EDITORIAL

The dark cloud of legal prostitution has been lifted

Posted

The voice of the citizen was heard last week at the Rhode Island General Assembly. After months of work and discussion by members of the state’s legislature last week, prostitution was finally outlawed and a thirty-year loophole in the law that did not criminalize prostitution if occurred indoors was closed.

Led by the steadfast determination of Representative Joanne Gianniani (D-Providence) and with the help and support of Senate President Theresa Pavia Weed, soon, prostitution and the solicitation of sex “regardless of the time, place or location” can now be prosecuted. The public embarrassment and moral scandal of legal prostitution in the Ocean State will now be put where it belongs, in the dustbin of history.

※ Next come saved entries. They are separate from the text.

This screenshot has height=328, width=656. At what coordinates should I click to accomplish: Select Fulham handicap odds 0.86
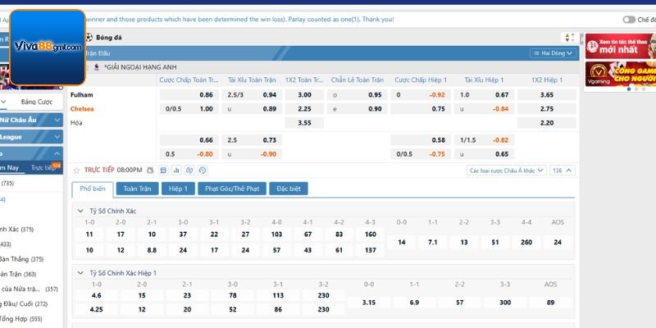206,95
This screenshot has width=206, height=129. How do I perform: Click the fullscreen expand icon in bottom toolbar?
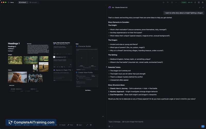pos(87,125)
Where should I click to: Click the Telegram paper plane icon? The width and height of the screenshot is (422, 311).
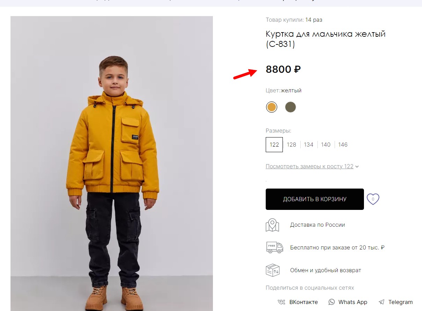tap(381, 302)
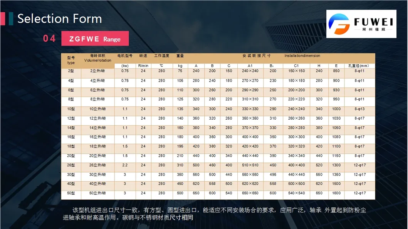Click the 1600 value in column E

point(336,193)
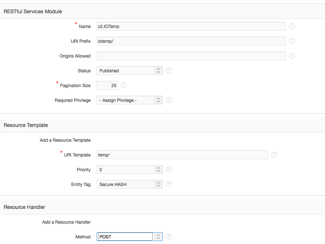This screenshot has height=244, width=325.
Task: Expand the Entity Tag Secure HASH dropdown
Action: coord(130,184)
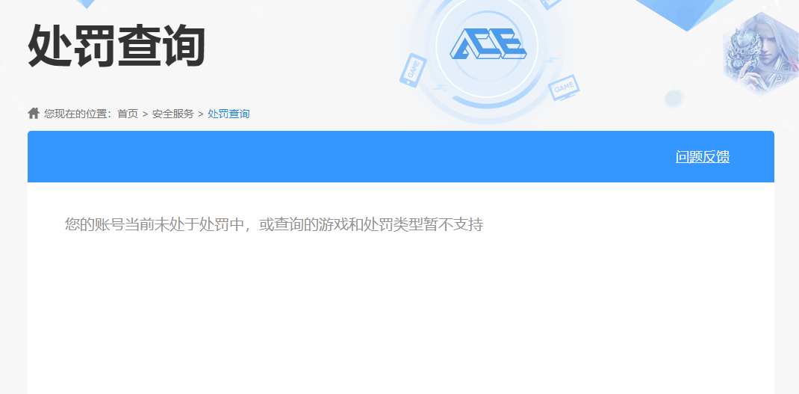Image resolution: width=799 pixels, height=394 pixels.
Task: Select the blue 处罚查询 breadcrumb item
Action: coord(228,114)
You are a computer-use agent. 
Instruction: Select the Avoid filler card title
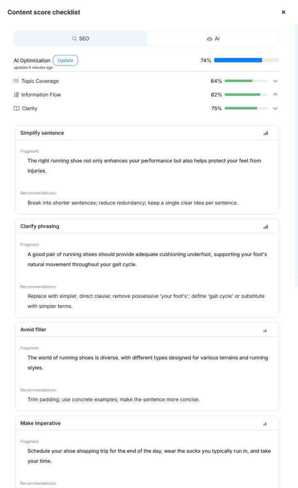click(33, 330)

The citizens of Rhode Island, members of the state’s law enforcement community, religious leaders and national anti-trafficking advocates have long advocated for the end of legalized prostitution in Rhode Island. The General Assembly not only criminalized prostitution but also passed a total of three pieces of legislation that will protect victims from sex industry predators and give law enforcement the tools they need to arrest pimps, traffickers, and “johns.” Rhode Island now has laws that will ban minors from working in any “adult entertainment” business, criminalize forced labor as a form of human trafficking, enable the prosecution of sex trafficking of minors without proving that coercion was used, criminalize the soliciting of commercial sex by prostitutes and “johns” and prohibit victims of sex trafficking from being convicted of prostitution offenses.

The large amounts of money made by pimps and traffickers through the exploitation of men, women and children was not enough to stymie the needed legislation from passing last week. The voice of prosecutors, police officers, pastors, professors, and ordinary citizens calling for the shameful scourge of prostitution to end proved more powerful. However, we remain bewildered by the nine State Representatives and two State Senators, See Page , 5, who voted against criminalizing prostitution. We urge citizens of their respective districts to contact them for an explanation of their support of prostitution.

Nonetheless we rejoice that the dark cloud covering the Ocean State has been lifted and Rhode Islanders no longer have to hold their heads in shame. Legal prostitution has ended and a new day has dawned for the men, women and children subjected to the dehumanization and immorality that is prostitution.